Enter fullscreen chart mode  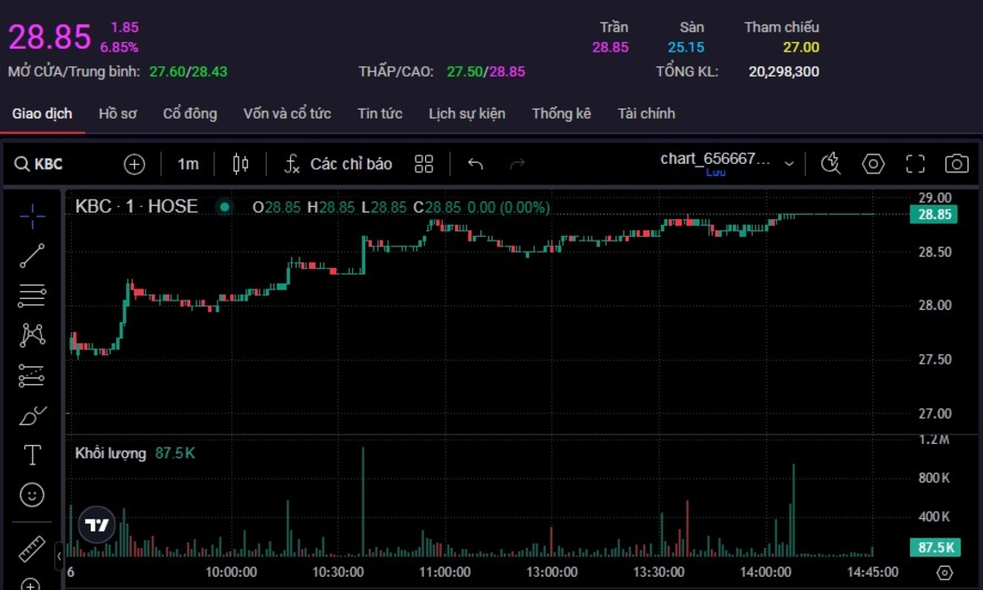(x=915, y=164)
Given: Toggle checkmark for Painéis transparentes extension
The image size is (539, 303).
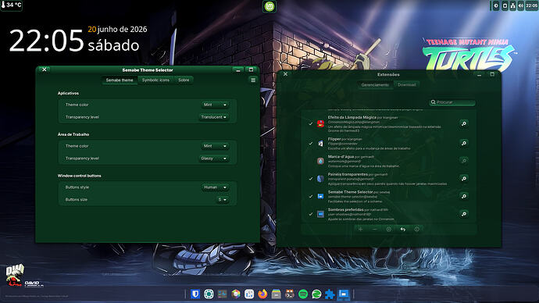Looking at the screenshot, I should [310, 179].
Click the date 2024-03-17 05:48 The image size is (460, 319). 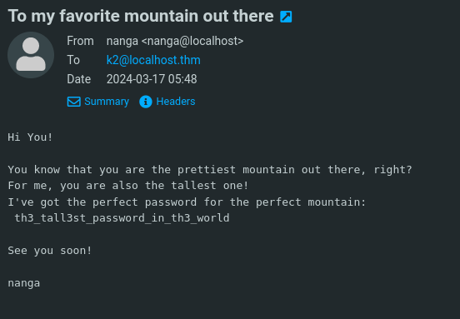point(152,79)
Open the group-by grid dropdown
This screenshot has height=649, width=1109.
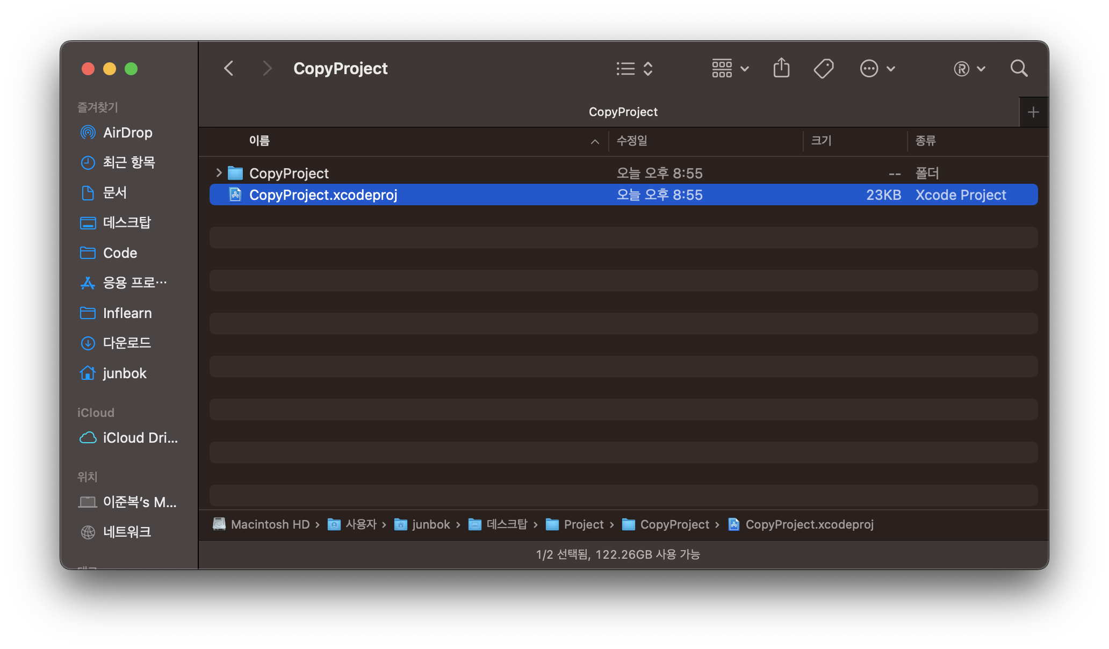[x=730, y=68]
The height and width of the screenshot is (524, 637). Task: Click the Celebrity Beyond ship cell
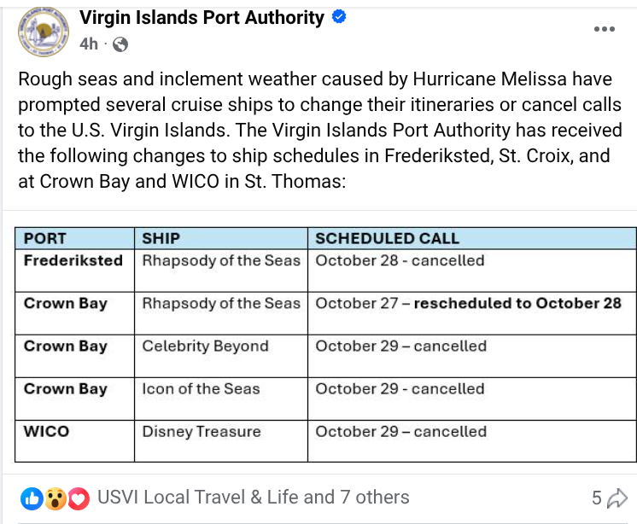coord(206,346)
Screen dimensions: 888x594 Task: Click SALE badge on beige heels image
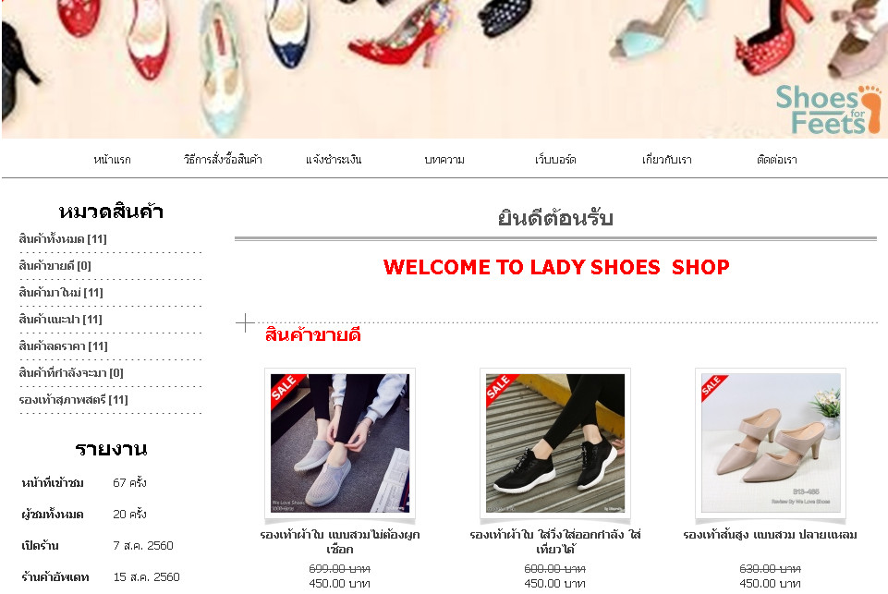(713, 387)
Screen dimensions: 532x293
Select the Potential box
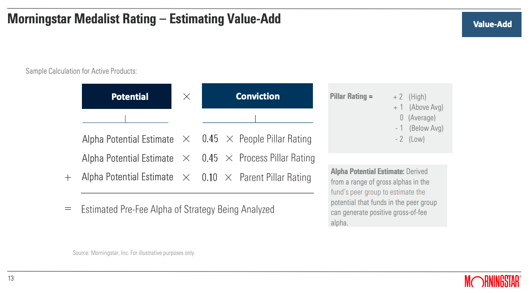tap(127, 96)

#### Exercise
Beginning at the line that contains "Open the group-by grid dropdown" and continuing through the end of the material, convert that portion into a two-column CSV with the headers instruction and location. Each request should occupy one row, with its text and its answer each in a single quoted field, line breaks replaced by spaces, and all pictures omitted.

#### Result for this task
instruction,location
"Open the group-by grid dropdown This screenshot has height=649, width=1109.","[x=730, y=68]"
"The height and width of the screenshot is (524, 637). Task: Click the Celebrity Beyond ship cell","coord(206,346)"
"Screen dimensions: 888x594 Task: Click SALE badge on beige heels image","(713, 387)"
"Screen dimensions: 532x293 Select the Potential box","tap(127, 96)"